Assuming they can prevail on those elements, then the burden is on OpenAI and Microsoft to raise some sort of affirmative defense. With fair use, you say, yes, there was infringement, but we’re not liable for it. Fair use is a statutory defense within the Copyright Act. There are some examples given of things that are typically fair use, including education, parody, satire, and criticism, but that’s not an exhaustive list. The way fair use is determined is through a four-factor test. The first factor is the character of the use, whether the allegedly infringing work is transformative or is merely duplicative of the original work. The second factor is the character of the original work. Works that are highly creative, that can contain a lot of expression, it’s harder to claim fair use. The third factor is the amount used. Did the alleged infringer use the entire protected work or only a small segment of it? And the fourth factor is what impact the allegedly infringing use has on the market for the original. Is this going to displace the market for the original, or is this entering a new market that the original copyright owner is not able to enter?

The New York Times’ argument here is if OpenAI hadn’t scraped all this data, they would have had to license the articles and the Times would have made X number of dollars, and therefore there is a market harm. Avoiding a licensing fee is considered a market harm, but for example, if I am criticizing a movie, and I use clips from the movie in my criticism, and then people don’t see the movie because they think it’s bad — that’s not a legitimate market harm, because I’m not displacing the market. So, there’s a lot of nuance about what is and isn’t a market harm. Generally speaking, most courts would say that that fourth factor is the most important.

“Assuming The New York Times can show there was a copyright violation, then the burden is on OpenAI and Microsoft to raise some sort of affirmative defense. With [the fair use defense], you say, yes, there was infringement, but we’re not liable for it.”

HLT: Are there any other arguments that OpenAI is likely to use in its defense in later stages of the suit?

Kortz: Yes. On the idea that the model itself is a derivative work, I think if I were OpenAI’s lawyers, I would challenge that, saying that this is not a copy or derivative work for the purposes of the Copyright Act. I would say that this isn’t a copy or derivative work. Instead, this is a set of factual observations about the data. For example, you could go to a library and write down the titles of all the books that are there and that would not constitute a derivative work of those books.

* _RECORDED DATA_
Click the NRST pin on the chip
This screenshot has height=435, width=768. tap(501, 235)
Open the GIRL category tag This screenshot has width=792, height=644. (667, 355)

* _ACTIVITY_
Pick up the interview on The New York Times' copyright suit against OpenAI and Microsoft right after its final sentence, and continue it.

* _EXPECTED ANSWER_
For that first bucket about the training, OpenAI is probably going to be almost entirely invested in fair use. For the output claim, there might be some argument that the reconstructions are not infringement, but I think that’s going to be tough, so I think they’re likely to have to fall back to fair use on the third bucket as well.

Another question this might come down to is, who is responsible? OpenAI clearly harvested all this data. So again, when it comes down to the training claims, I don’t think they have anyone to push this off on. But you could argue that, on the outputs, if ChatGPT spits out something that contains a memorized chunk of a New York Times article, that is a misuse of the tool by the person writing the prompt. Just like if I use Adobe Photoshop to create a copy of someone else’s work, Adobe isn’t the one doing the infringing, it’s the user. It’s maybe not the strongest argument, but it’s one that I think would not necessarily get you laughed out of court.

HLT: Do you think this case is likely to go to trial? Would the litigants want that?

Kortz: Statistically speaking, something like 98% of civil claims settle. I think that it’s likely that if it did go to trial, it would be an incredibly expensive suit for both sides. Because of that, and because of the uncertainty of some of the legal claims — you put 10 intellectual property lawyers in a room and you will get 11 different opinions on this — both sides are going to be facing uncertainty. And if they are risk averse, as most entities are, when it comes to the legal system, there’s probably a relatively wide band of settlement.

Generally speaking, settlement is better for litigants, unless you’re not just looking to recover damages, but also to make good law — that’s the idea behind strategic or impact litigation. I don’t think The New York Times would be averse to getting a good decision in favor of publishers on this. But I don’t think that’s why they’re engaging in this litigation.

“Because of the uncertainty of some of the legal claims — you put 10 intellectual property lawyers in a room and you will get 11 different opinions — there’s probably a relatively wide band of settlement.”

HLT: Let’s say this suit goes to court, and OpenAI is found to have violated copyright. What happens next?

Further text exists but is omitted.